■ Instructions to follow ■
Please reproduce the lines of the material below word for word, from the line containing "This screenshot has height=1649, width=2268." through the line containing "center [156, 308].", and nothing else.

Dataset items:
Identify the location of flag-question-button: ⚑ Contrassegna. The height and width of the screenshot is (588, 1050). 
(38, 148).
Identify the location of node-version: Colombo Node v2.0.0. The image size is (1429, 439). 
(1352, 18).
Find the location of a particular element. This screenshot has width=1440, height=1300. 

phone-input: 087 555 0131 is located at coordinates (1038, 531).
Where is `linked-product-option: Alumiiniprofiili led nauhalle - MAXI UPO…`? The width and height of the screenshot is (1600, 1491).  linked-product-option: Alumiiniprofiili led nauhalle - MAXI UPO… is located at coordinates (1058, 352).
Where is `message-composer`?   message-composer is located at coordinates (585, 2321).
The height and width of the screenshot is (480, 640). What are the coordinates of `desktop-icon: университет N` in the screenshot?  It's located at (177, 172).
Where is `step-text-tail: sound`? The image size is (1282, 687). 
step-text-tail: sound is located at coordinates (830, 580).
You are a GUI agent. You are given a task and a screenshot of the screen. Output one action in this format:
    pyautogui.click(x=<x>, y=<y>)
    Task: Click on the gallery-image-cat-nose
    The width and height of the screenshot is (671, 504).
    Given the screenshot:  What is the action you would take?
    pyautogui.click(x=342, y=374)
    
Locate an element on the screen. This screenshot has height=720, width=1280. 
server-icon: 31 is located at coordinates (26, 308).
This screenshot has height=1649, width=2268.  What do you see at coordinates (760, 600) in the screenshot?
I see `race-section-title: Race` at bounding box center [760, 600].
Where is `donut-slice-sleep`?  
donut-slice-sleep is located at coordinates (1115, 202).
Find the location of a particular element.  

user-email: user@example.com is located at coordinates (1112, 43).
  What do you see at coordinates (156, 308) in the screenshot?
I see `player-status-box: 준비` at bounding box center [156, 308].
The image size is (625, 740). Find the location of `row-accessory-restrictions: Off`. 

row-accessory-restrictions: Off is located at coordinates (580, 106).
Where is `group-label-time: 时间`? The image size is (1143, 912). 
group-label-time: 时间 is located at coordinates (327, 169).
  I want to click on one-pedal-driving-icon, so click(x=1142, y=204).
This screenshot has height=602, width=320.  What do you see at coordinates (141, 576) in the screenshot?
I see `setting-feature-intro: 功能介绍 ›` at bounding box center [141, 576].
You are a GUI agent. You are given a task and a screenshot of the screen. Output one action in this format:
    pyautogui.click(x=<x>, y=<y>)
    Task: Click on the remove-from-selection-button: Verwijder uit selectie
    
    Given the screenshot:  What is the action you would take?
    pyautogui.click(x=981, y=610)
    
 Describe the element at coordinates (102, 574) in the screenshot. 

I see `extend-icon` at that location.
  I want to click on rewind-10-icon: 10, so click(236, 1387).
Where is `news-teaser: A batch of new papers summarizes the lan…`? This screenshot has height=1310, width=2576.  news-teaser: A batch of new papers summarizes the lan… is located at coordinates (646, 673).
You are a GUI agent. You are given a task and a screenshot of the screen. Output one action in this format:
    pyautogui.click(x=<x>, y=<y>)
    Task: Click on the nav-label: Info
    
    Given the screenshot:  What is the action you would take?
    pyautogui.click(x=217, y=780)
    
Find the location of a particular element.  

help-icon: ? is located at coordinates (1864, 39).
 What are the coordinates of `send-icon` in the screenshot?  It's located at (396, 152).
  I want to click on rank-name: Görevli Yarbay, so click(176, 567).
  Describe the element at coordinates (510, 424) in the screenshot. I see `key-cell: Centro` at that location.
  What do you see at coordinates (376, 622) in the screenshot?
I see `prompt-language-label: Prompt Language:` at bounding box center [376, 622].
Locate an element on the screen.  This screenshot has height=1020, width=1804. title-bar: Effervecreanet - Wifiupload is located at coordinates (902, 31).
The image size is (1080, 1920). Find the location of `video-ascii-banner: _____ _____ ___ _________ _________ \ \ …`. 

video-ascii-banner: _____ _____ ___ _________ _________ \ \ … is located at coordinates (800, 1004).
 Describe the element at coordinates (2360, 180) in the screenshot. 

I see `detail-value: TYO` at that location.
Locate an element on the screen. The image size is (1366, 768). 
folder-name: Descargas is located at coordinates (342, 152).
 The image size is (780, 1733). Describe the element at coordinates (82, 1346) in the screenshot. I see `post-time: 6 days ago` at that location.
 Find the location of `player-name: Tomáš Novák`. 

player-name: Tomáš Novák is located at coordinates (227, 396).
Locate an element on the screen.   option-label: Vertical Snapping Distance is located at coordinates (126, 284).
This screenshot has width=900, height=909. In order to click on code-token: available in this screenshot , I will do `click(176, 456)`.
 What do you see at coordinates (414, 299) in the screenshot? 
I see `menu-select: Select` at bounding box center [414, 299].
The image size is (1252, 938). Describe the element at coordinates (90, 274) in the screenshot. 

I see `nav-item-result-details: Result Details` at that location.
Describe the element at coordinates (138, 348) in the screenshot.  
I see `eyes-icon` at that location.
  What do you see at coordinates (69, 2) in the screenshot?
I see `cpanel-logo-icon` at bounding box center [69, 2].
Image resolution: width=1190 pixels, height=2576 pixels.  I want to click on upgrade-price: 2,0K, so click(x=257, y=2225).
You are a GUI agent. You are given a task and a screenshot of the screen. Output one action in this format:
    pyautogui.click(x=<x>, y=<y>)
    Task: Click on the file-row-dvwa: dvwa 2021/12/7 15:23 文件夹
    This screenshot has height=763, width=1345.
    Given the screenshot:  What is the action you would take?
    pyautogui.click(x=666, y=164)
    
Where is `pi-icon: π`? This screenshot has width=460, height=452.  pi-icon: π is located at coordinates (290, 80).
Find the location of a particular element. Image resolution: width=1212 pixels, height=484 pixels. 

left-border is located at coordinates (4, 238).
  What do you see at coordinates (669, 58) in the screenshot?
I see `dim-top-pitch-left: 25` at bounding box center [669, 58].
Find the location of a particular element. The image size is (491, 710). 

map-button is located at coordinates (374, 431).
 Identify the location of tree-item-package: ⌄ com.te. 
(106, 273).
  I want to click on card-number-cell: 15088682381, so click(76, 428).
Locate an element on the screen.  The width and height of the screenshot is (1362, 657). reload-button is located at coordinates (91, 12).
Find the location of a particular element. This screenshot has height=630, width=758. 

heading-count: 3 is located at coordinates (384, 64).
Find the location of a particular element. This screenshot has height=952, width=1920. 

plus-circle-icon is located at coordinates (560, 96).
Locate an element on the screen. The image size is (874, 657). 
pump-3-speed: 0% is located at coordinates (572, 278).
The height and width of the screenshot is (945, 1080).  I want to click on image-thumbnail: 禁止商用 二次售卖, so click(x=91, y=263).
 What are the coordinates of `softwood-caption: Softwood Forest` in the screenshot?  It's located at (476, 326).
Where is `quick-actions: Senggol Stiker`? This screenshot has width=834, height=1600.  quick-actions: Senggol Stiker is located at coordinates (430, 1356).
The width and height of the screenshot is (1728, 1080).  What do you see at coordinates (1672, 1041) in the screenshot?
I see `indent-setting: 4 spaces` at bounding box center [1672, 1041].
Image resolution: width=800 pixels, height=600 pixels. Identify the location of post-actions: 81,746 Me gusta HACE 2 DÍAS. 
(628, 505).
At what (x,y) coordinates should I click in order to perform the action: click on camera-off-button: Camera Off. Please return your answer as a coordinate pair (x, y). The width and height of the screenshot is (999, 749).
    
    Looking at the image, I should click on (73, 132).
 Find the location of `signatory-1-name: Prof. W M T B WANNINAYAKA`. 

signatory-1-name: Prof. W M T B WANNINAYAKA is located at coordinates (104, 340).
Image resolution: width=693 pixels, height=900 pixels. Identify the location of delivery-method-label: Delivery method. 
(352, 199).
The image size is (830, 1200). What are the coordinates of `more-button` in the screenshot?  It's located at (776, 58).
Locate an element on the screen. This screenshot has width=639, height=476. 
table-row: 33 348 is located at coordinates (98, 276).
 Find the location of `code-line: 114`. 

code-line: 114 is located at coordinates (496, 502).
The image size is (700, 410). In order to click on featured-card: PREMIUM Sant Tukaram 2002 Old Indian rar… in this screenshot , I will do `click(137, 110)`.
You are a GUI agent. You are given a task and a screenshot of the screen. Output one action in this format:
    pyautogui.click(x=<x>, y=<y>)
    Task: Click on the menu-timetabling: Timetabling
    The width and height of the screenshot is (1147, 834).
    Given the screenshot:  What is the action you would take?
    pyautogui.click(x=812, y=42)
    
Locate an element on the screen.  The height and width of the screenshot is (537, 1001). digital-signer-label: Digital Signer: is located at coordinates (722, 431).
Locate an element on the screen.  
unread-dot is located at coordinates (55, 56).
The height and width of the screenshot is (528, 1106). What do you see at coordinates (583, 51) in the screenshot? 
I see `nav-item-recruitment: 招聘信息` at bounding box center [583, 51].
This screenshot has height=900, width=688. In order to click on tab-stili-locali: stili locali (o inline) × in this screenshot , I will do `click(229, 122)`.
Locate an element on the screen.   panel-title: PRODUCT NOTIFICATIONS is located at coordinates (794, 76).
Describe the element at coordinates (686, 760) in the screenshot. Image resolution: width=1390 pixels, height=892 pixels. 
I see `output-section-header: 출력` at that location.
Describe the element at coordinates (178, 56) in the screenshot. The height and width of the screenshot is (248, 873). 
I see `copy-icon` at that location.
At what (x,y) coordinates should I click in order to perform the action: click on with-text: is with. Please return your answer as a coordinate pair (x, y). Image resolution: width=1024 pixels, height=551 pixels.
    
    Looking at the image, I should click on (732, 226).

■ Solved problem ■
This screenshot has height=1649, width=2268.  What do you see at coordinates (760, 600) in the screenshot?
I see `race-section-title: Race` at bounding box center [760, 600].
Where is `donut-slice-sleep`?  
donut-slice-sleep is located at coordinates (1115, 202).
Find the location of a particular element.  

user-email: user@example.com is located at coordinates (1112, 43).
  What do you see at coordinates (156, 308) in the screenshot?
I see `player-status-box: 준비` at bounding box center [156, 308].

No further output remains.